⟨

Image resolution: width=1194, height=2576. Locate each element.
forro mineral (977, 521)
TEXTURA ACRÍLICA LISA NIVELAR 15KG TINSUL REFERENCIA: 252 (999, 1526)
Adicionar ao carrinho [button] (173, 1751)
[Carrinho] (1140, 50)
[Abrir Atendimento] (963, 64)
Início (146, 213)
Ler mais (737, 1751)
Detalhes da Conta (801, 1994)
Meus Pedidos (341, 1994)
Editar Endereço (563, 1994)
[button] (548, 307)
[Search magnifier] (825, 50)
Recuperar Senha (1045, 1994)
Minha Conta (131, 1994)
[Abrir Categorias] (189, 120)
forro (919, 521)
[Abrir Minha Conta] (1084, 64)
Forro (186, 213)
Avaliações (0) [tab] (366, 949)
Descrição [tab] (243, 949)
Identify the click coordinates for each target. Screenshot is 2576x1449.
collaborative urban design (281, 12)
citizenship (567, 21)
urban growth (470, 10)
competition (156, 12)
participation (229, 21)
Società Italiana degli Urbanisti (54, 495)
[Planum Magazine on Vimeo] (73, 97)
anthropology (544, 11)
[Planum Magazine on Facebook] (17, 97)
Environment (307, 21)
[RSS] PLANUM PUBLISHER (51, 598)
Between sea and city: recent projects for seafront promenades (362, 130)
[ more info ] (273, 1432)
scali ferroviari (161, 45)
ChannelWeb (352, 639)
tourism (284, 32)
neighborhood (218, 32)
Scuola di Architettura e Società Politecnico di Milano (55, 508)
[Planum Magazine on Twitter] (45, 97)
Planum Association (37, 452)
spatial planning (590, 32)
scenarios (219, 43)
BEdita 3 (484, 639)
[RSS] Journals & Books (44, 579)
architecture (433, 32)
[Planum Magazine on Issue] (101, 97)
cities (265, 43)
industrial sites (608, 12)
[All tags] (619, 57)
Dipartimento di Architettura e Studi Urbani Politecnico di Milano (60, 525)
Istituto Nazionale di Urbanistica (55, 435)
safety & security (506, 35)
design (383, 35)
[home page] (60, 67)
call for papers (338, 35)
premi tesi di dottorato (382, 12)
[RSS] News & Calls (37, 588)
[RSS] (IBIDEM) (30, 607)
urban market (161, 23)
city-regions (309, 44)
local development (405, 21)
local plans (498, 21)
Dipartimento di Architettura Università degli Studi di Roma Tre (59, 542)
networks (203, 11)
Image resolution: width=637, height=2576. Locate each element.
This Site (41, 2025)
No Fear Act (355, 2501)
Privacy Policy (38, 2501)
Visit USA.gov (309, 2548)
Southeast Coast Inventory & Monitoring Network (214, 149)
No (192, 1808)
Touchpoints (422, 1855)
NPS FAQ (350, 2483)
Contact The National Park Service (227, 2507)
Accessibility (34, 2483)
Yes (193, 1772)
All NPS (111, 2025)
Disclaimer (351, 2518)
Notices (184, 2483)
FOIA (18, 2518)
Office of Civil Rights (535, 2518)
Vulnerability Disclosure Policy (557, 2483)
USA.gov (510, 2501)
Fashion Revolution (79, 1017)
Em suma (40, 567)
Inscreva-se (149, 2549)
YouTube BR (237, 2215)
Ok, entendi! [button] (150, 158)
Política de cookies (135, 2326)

⟩

→ Problem details:
Pull out the lines above in which the word "resolution" appears.

→ Answer to the problem:
Image resolution: width=1194, height=2576. Locate each element.
Image resolution: width=637, height=2576. Locate each element.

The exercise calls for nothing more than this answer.